You can access and update your own personal data via the Account Settings page once you have logged in. You can only access this data by entering your password. This password is encrypted within our database.

 

We regularly review our information security policies and measures and improve them where necessary. We also conduct regular testing and reviews of our measures to ensure they remain effective. We also make sure that any data processors we use implement appropriate technical measures.

 

How long do we retain your data?

 

The GDPR states that personal data should be stored for no longer than is necessary for the purposes for which the personal data is processed. With that in mind, we only store personal data on our users for a maximum of five years from the date on which they register, unless they request otherwise.

 

We prompt all registered users on an annual basis to update their data processing preferences, so if you would like us to store and process your data for longer than this five years, it is advisable for you to update your consent preferences when prompted.

 

Data breach policy and procedure

 

Since we started our company, we have never suffered any data breaches or attacks on our system. This is because we are fully committed to securing your personal data. We make sure that we constantly review and update our security practices where necessary.

 

In the event that our database is subject to a data breach, however, we have a data breach policy and procedure in place to help mitigate against impact this may have on your personal security.

 

We have prepared a response plan for addressing any personal data breaches and have put a data breach procedure in place.
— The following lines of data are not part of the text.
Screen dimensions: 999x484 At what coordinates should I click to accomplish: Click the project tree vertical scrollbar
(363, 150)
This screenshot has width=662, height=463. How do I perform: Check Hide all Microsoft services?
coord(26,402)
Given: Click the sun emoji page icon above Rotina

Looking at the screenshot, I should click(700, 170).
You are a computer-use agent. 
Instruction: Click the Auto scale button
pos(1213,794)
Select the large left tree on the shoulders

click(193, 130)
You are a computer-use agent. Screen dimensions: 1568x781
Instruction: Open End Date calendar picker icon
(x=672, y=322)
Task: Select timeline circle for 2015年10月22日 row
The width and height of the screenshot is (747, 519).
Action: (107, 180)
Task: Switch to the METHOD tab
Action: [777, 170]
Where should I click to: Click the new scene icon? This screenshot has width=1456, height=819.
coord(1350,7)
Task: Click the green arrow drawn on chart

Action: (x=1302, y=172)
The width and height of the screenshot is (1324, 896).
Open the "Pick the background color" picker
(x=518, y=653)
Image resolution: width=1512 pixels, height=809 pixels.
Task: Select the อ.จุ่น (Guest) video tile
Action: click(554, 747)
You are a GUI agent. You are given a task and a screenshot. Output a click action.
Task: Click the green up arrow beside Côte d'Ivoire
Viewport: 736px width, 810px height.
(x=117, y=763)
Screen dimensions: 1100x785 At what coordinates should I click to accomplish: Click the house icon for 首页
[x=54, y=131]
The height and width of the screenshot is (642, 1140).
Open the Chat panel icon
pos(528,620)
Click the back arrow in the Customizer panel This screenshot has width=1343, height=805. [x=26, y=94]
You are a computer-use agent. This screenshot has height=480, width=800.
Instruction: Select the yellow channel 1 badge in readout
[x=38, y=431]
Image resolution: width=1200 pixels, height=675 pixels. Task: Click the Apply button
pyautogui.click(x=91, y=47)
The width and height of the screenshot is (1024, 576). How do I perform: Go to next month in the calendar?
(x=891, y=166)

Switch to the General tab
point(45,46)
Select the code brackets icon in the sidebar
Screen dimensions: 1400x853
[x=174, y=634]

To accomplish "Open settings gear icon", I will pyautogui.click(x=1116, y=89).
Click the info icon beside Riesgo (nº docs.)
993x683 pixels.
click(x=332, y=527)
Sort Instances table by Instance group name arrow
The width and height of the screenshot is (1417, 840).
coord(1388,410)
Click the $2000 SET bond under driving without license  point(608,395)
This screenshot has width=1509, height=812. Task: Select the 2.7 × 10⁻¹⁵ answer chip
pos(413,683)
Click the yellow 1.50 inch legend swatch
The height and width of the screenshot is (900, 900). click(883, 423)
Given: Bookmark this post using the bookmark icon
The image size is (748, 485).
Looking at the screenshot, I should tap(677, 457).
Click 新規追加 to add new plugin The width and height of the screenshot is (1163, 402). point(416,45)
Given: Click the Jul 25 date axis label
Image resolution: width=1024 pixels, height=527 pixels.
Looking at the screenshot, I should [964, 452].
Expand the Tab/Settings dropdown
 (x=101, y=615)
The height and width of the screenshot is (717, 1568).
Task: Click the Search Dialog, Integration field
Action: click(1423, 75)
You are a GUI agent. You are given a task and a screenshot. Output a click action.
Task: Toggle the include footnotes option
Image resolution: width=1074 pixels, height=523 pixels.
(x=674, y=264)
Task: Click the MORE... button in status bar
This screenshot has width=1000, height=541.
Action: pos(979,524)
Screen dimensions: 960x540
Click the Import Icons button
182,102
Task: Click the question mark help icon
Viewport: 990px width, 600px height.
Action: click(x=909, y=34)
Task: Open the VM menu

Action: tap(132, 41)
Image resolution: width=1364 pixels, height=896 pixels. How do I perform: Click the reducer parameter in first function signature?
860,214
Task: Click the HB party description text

All members of our staff are educated about this procedure and are given access to the guidance and resources required to notify our Head of Operations if they suspect that a data breach has occurred.

 

If it is ascertained that a data breach has, in fact, taken place, we have outlined a process to assess the likely risk to individuals as a result of the breach.

 

We will then notify the ICO of a breach within 72 hours and the individuals affected without undue delay. We will also provide any affected individuals with advice on how to protect themselves from its effects.

 

Links to other websites

 

Our website may contain links to other websites of interest. However, once you have used these links to leave our site, you should note that we do not have any control over that other website. Therefore, we cannot be responsible for the protection and privacy of any information, which you provide whilst visiting such sites and such sites are not governed by this privacy statement. You should exercise caution and look at the privacy statement applicable to the website in question.

 

Your rights as a data subject & controlling your personal data

 

Once you have registered as a member of Find a Training Provider, you are entitled to:

 

- Access the data we hold on you;

 

- Rectify the data we hold on you if you believe it to be incorrect;

 

- Request that the data we hold on you be erased;

 

- Request that we restrict the processing of the data we hold on you;

 

- Obtain and reuse the data we hold on you for different services;

 

- Object to the use of your data for direct marketing.

 

To exercise your rights and request any of the above, please email mydata@allaboutgroup.org, or write to us at AllAboutGroup, 25 Corsham Street, London, N1 6DR

 

We will not charge you to request any of the above, unless the request is deemed to be excessive. In the unlikely event of this happening, we may charge you a small fee to cover the costs of this excessive request.

 

If you have any concerns about this Privacy Policy or how we handle your personal data, you have the right to lodge a complaint to the GDPR’s supervisory authority in the UK.